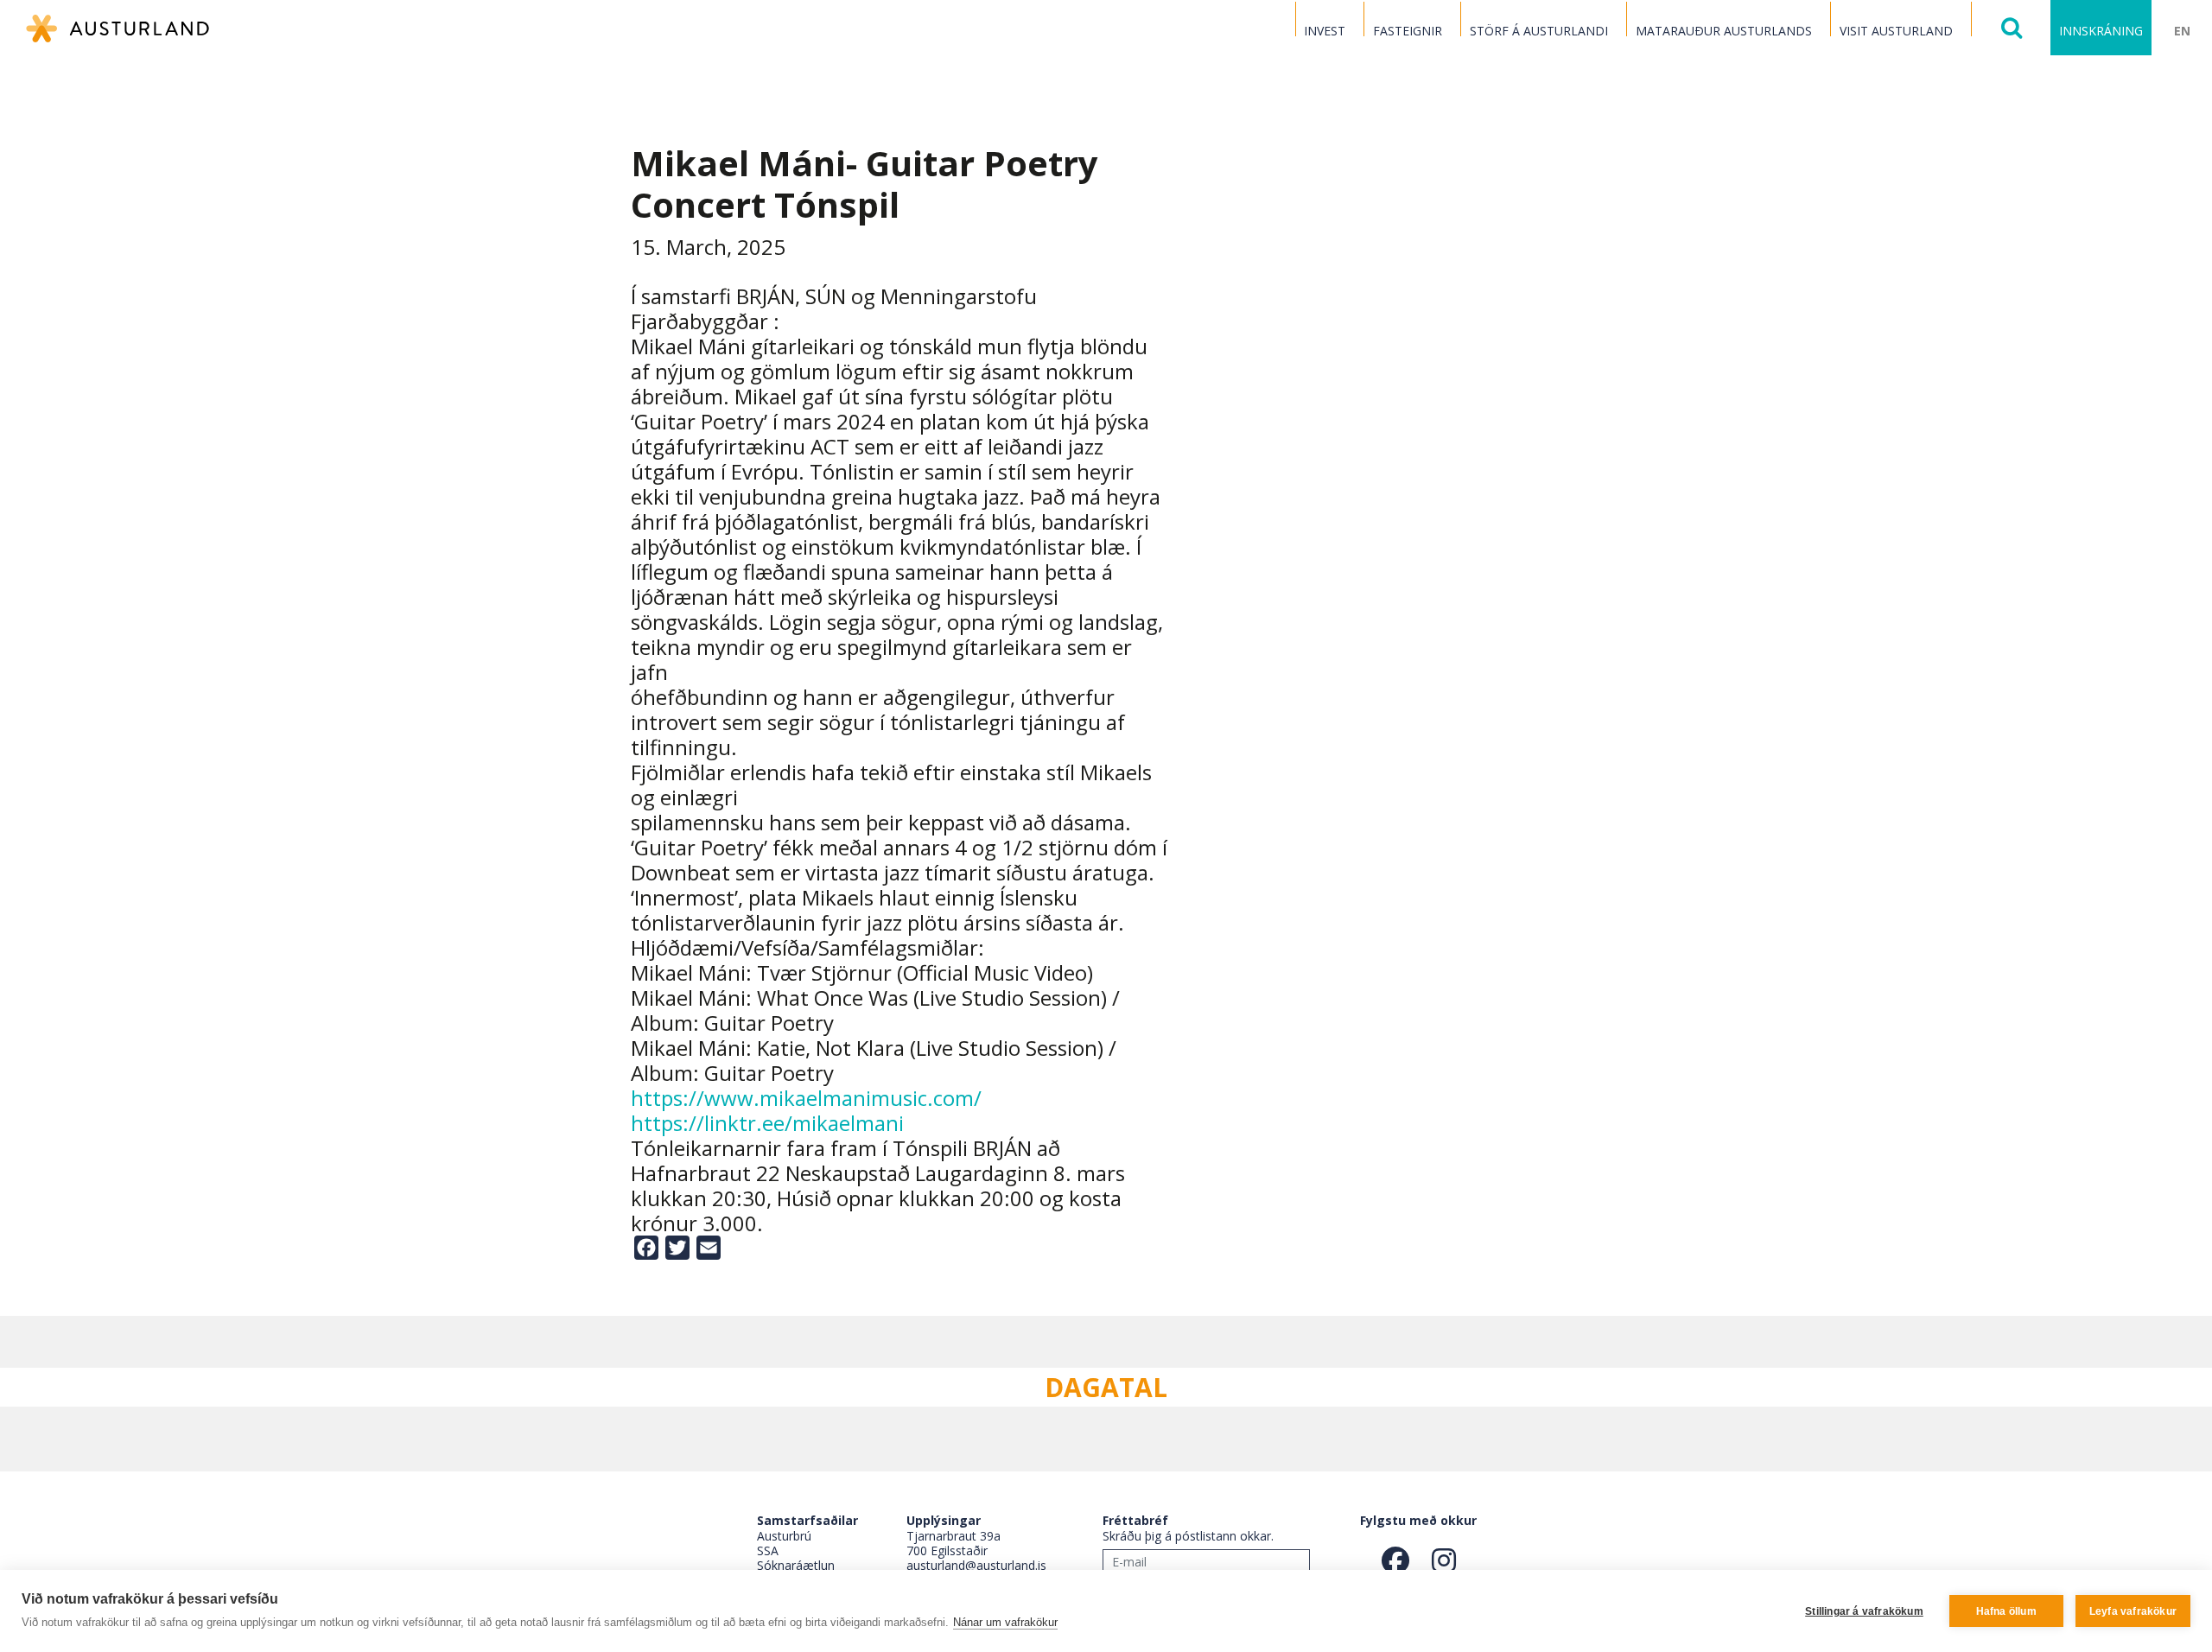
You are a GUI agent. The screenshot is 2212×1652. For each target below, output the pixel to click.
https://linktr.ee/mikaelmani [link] (767, 1123)
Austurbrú (784, 1536)
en (2182, 30)
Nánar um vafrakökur (1005, 1622)
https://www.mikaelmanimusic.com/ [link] (806, 1097)
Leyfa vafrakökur (2133, 1611)
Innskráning (2101, 30)
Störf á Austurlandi (1539, 30)
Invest (1324, 30)
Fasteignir (1407, 30)
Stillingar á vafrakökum (1864, 1611)
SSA (768, 1550)
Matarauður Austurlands (1724, 30)
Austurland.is (117, 28)
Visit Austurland (1896, 30)
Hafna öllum (2006, 1611)
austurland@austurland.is (976, 1565)
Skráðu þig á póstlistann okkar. (1188, 1535)
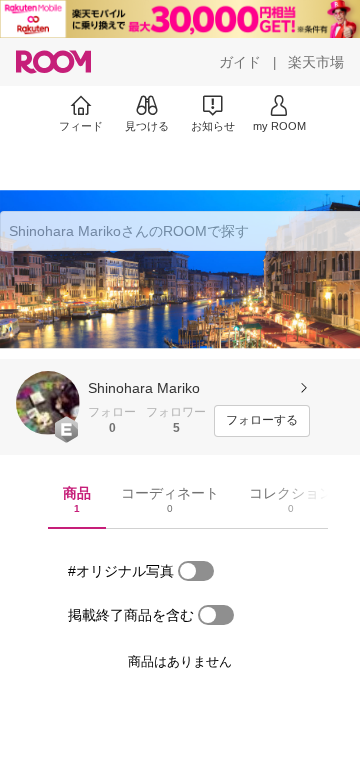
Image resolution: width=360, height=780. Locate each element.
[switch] (196, 571)
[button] (48, 403)
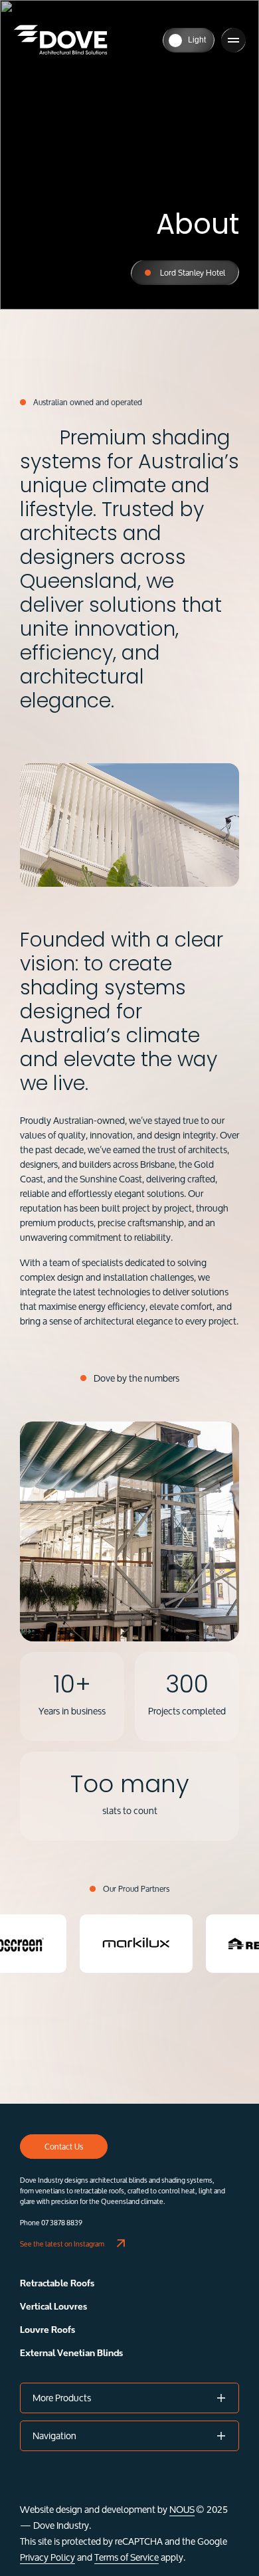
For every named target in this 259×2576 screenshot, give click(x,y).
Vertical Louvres (53, 2306)
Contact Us (63, 2146)
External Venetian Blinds (71, 2353)
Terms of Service (126, 2557)
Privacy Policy (47, 2557)
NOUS (182, 2509)
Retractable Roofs (57, 2283)
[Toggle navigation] (233, 40)
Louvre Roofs (47, 2330)
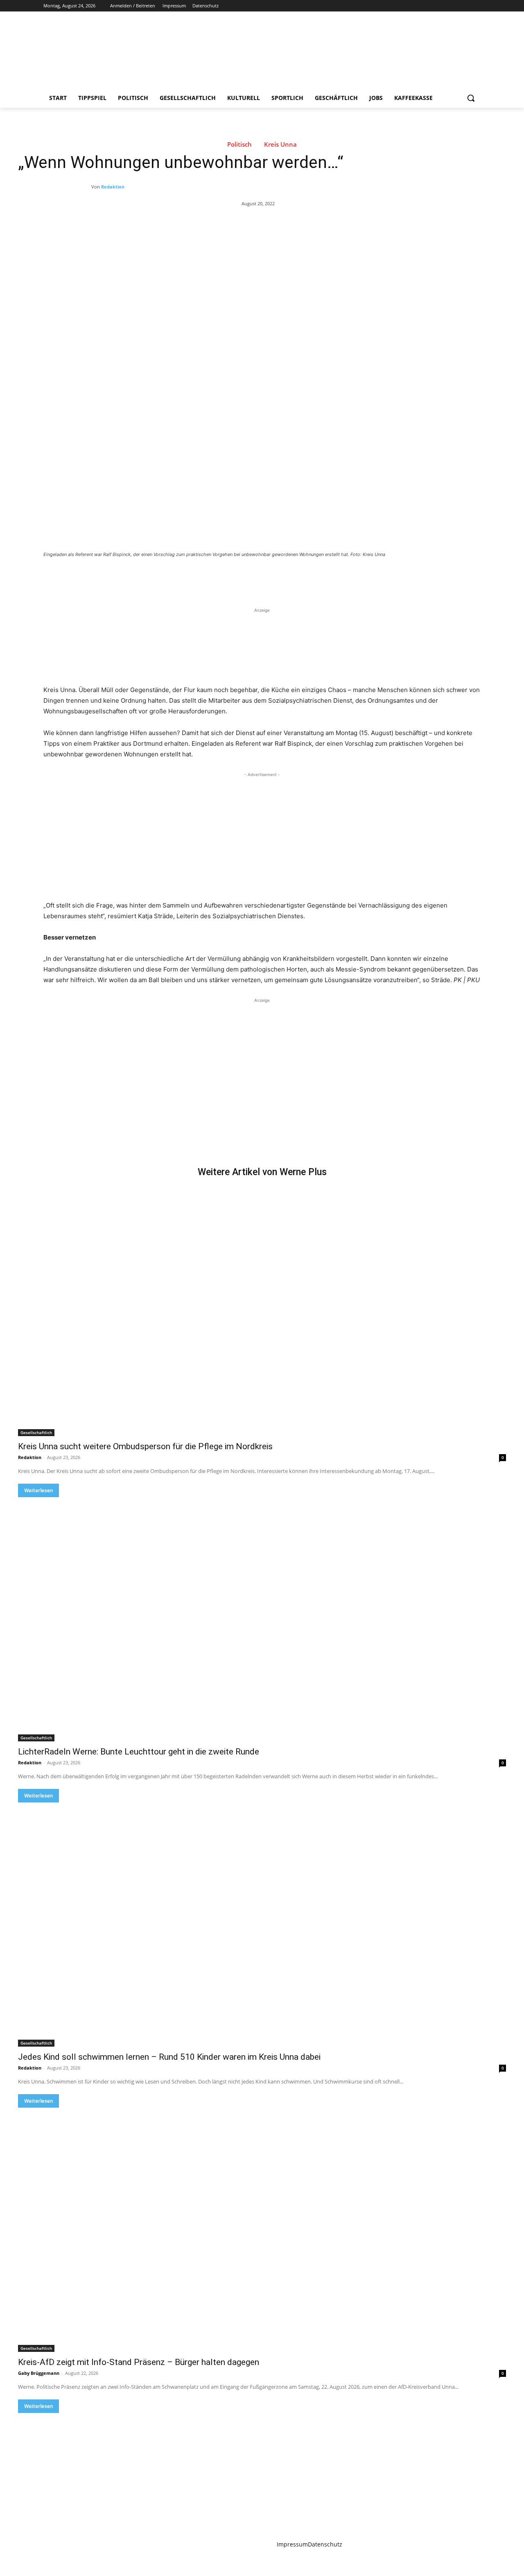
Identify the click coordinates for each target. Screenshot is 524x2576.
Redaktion (112, 187)
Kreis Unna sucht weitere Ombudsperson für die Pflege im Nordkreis (145, 1446)
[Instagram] (442, 6)
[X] (453, 6)
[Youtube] (476, 6)
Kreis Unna (280, 144)
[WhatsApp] (158, 577)
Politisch (239, 144)
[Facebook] (430, 6)
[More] (177, 577)
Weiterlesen (38, 1490)
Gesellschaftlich (36, 1432)
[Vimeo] (464, 6)
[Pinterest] (139, 577)
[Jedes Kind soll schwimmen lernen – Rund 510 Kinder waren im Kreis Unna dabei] (262, 1924)
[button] (471, 98)
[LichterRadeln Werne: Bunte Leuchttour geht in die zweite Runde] (262, 1619)
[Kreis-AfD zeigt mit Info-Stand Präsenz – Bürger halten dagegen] (262, 2230)
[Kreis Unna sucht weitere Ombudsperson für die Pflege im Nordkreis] (262, 1314)
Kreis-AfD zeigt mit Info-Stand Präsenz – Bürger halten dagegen (138, 2362)
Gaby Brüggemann (38, 2373)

+ + +

Instructions for the copy: start at the first entry, stop after the line containing "Terms of Service (126, 2557)", keep every line exact, and drop the pictures.

You are a GUI agent. The screenshot is 2212×1652. For each target below, output the pixel to click.
https://linktr.ee/mikaelmani [link] (767, 1123)
Austurbrú (784, 1536)
en (2182, 30)
Nánar um vafrakökur (1005, 1622)
https://www.mikaelmanimusic.com/ [link] (806, 1097)
Leyfa vafrakökur (2133, 1611)
Innskráning (2101, 30)
Störf á Austurlandi (1539, 30)
Invest (1324, 30)
Fasteignir (1407, 30)
Stillingar á vafrakökum (1864, 1611)
SSA (768, 1550)
Matarauður Austurlands (1724, 30)
Austurland.is (117, 28)
Visit Austurland (1896, 30)
Hafna öllum (2006, 1611)
austurland@austurland.is (976, 1565)
Skráðu þig á póstlistann okkar. (1188, 1535)
Image resolution: width=360, height=780. Locate each element.
[switch] (196, 571)
[button] (48, 403)
For every named target in this 259×2576 screenshot, give click(x,y).
Vertical Louvres (53, 2306)
Contact Us (63, 2146)
External Venetian Blinds (71, 2353)
Terms of Service (126, 2557)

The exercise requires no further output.